Kaylee Hart came back with this clarification.
As an adult I obviously wouldn’t listen to someone snapping at me, but once again, everything is quite different when you’re a child. The point is, people who say you should never raise your voice to your children or that you shouldn’t boss them around, irritate me. That’s just not true. I know from years upon years of experience. Children need to know they aren’t in control; it also takes the burden off them and makes them feel secure.
These opinions about kids needing a boss, needing to be commanded, comes from a belief, instilled in the vast majority of us as children, that kids are “people” in a very limited sense. From this perspective, it’s okay to treat children differently from adults, to speak to them differently, because they are different. Last week, I was listening to Scott Simon’s essay on NPR’s Weekend Edition about political debates and GOP candidates’ demands to structure the debates to benefit them in specific ways.
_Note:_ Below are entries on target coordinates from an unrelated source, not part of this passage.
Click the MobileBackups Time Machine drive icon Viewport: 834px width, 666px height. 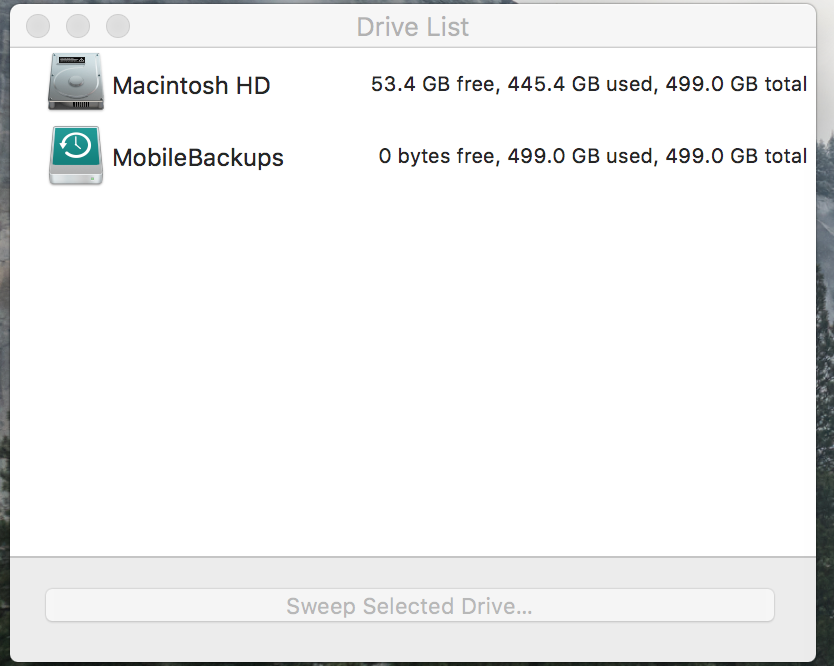[75, 155]
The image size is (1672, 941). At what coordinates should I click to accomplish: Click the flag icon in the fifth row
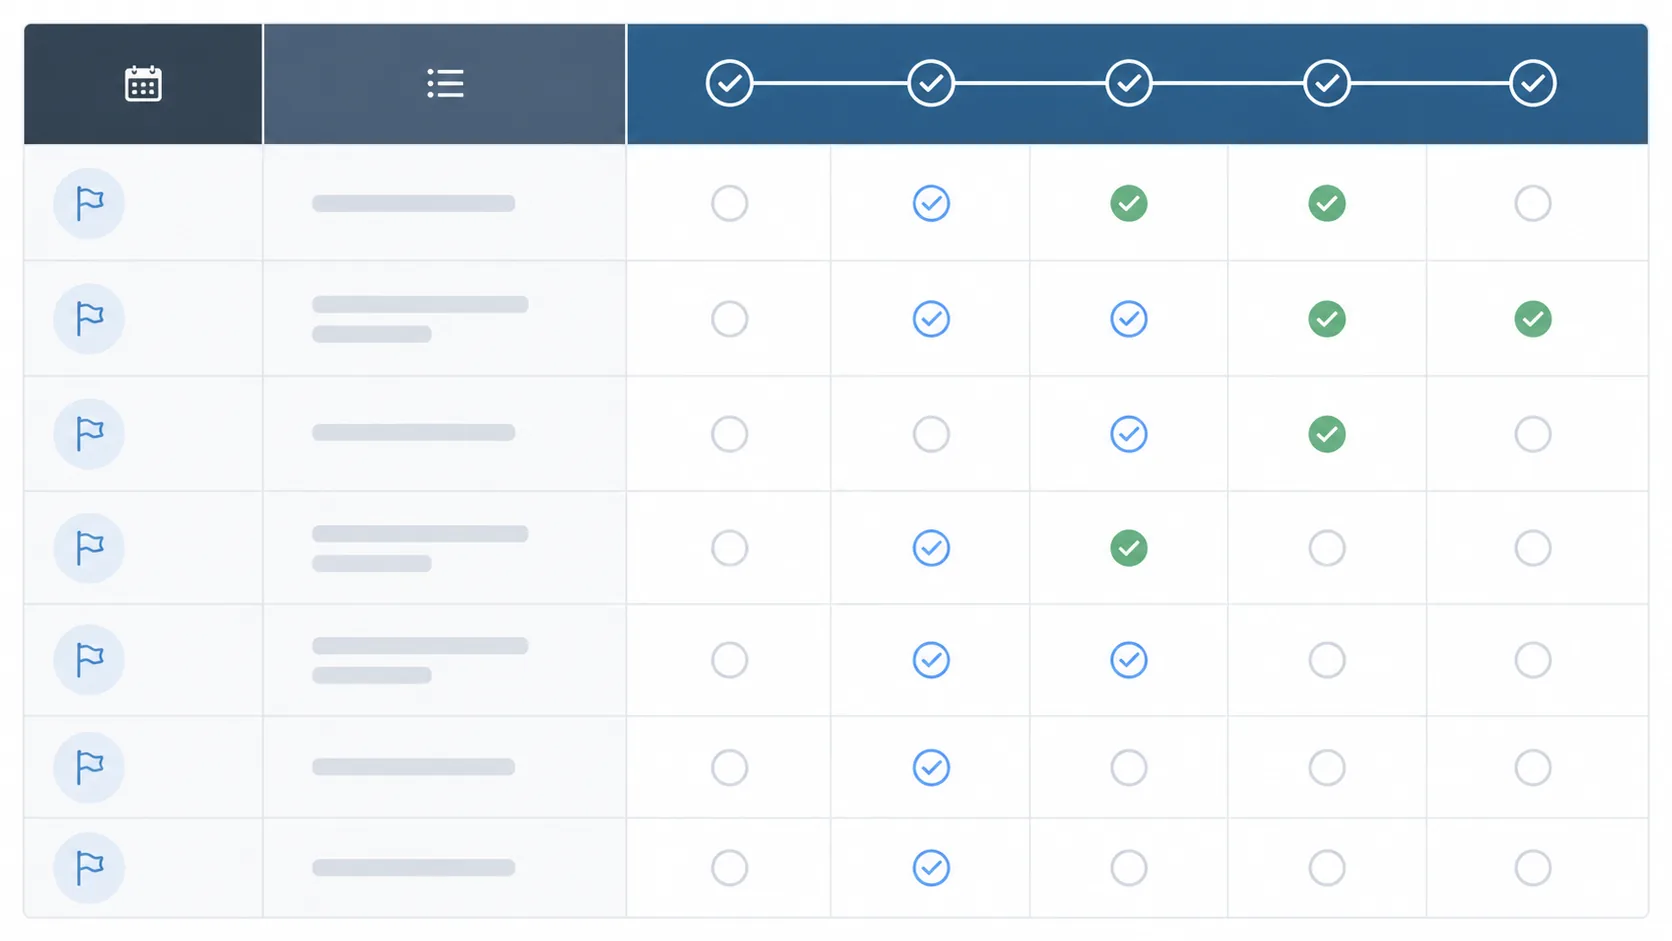pyautogui.click(x=89, y=660)
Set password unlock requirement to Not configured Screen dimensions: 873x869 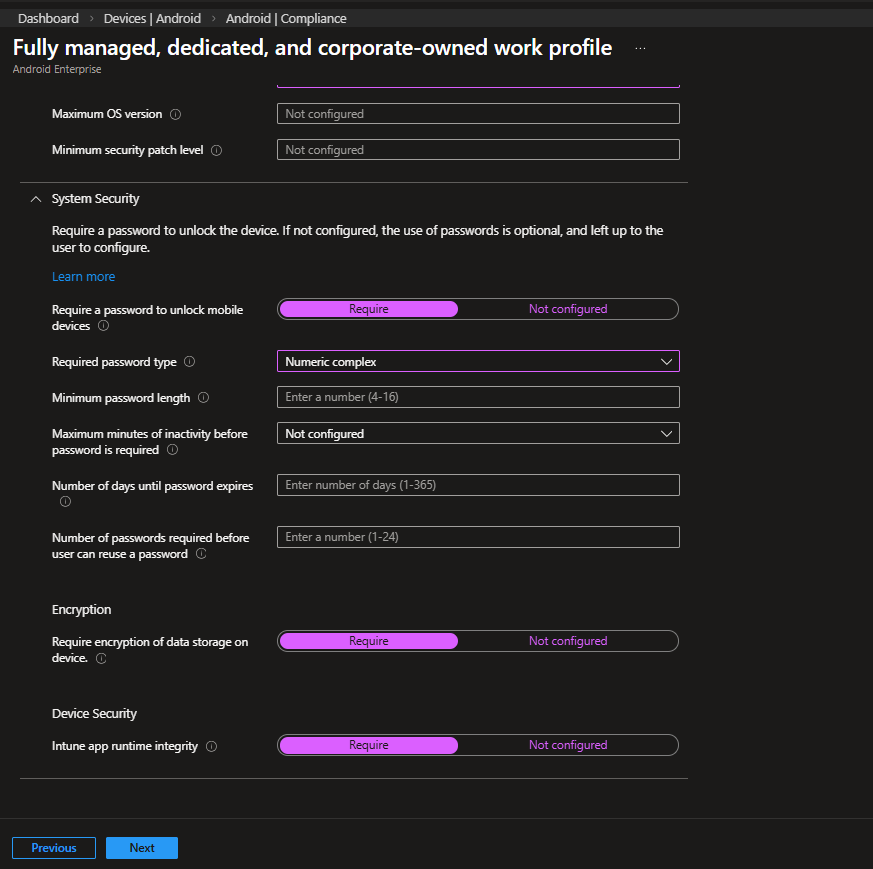[567, 309]
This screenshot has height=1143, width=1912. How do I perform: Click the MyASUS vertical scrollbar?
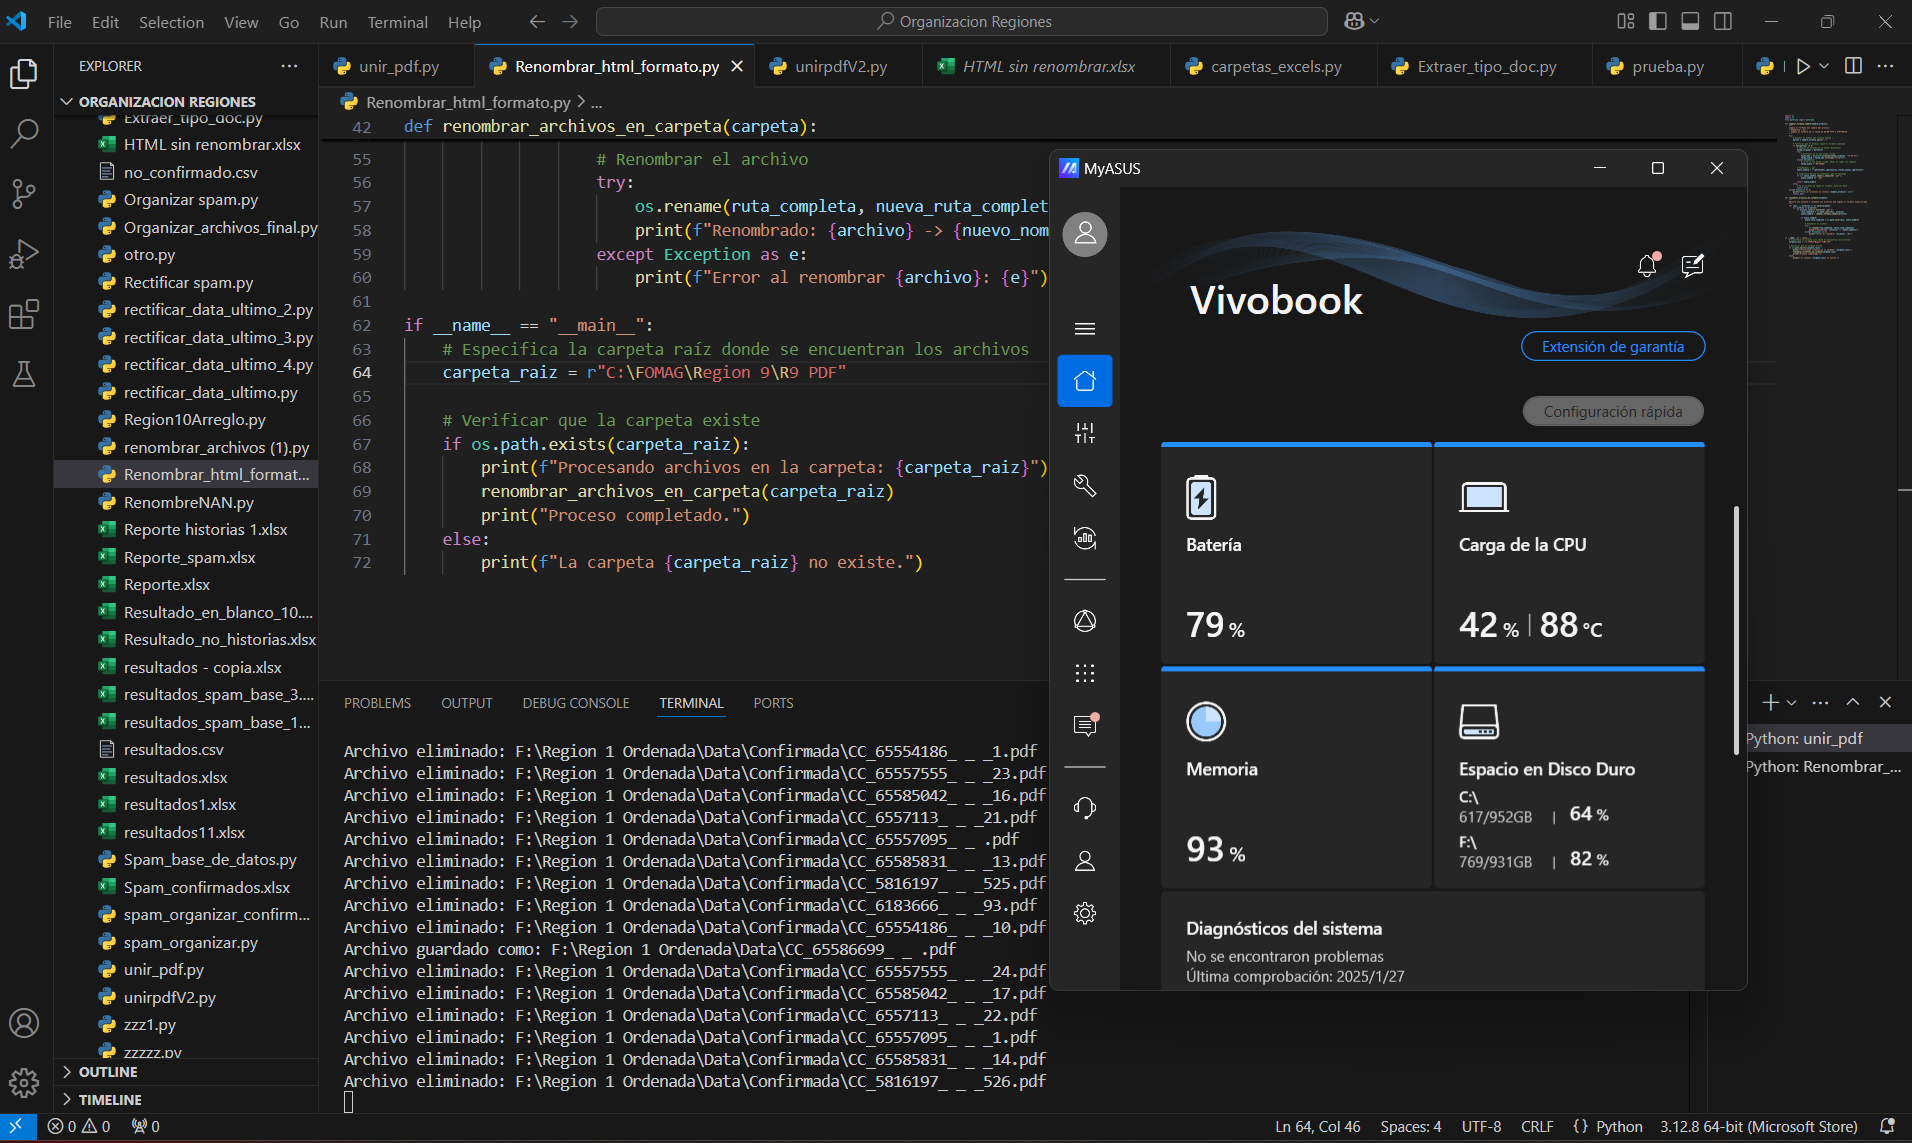(1736, 630)
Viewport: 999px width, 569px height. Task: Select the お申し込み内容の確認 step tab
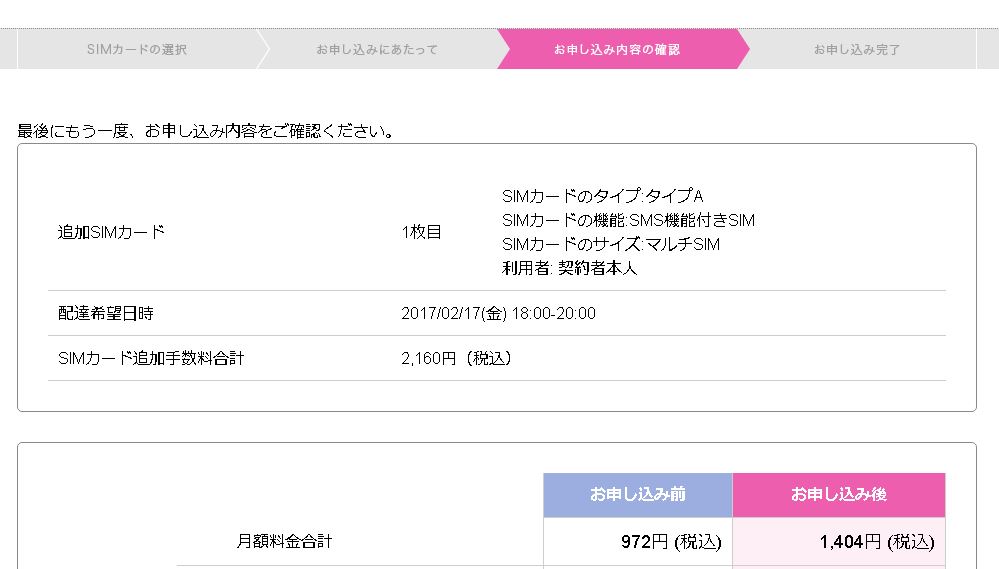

What struck me was a metaphor Simon used to describe his discomfort with some reporters’ treatment of presidential candidates in this current campaign season:
It’s tempting to make jokes about the demands Republican candidates made of broadcasters for future debates — and believe me, I have. But I’ve also squirmed to see reporters bark at presidential candidates to raise their hands, yes or no, to reply to a question, as if they were schoolchildren asking for a bathroom break. [Emphasis added.]
Implicit in that metaphor is an assumption that it’s okay–or at least reasonable or expected–to bark at children, but not okay to treat adults that way. We don’t see this behavior as bullying when it is directed at children, precisely because it is institutionalized and part of the very fabric of our culture. (Too many people also find it difficult to see this belittling behavior as bullying when it’s directed at other marginalized people by those with power and authority.)
It’s worth reading this lovely post by Brian Davis on the Fatherly forum encouraging parents to stop treating their kid like a child. The post was reprinted from the comments he made on Quora in response to the question, “What are some unique, effective ways to discipline a child?” His perspective was unique among the commenters. Everyone else suggested any number of punishments, consequences, boundaries and manipulations that would be damaging to a respectful adult relationship.
I’ll end with his conclusion, because it’s true.
Punishment, deprivation, praise, criticism, distraction, and a lot of the other things people on this page have recommended don’t actually do much to teach your child good behavior. More often than not, they teach children to be retributive, praise-seeking, or distracted.
Ultimately, parenting is not about control. Kids aren’t irrational beasts out to deprive you of patience and silence. They’re little people in need of understanding and a helping hand. And when they get what they need they’re usually pretty spectacular.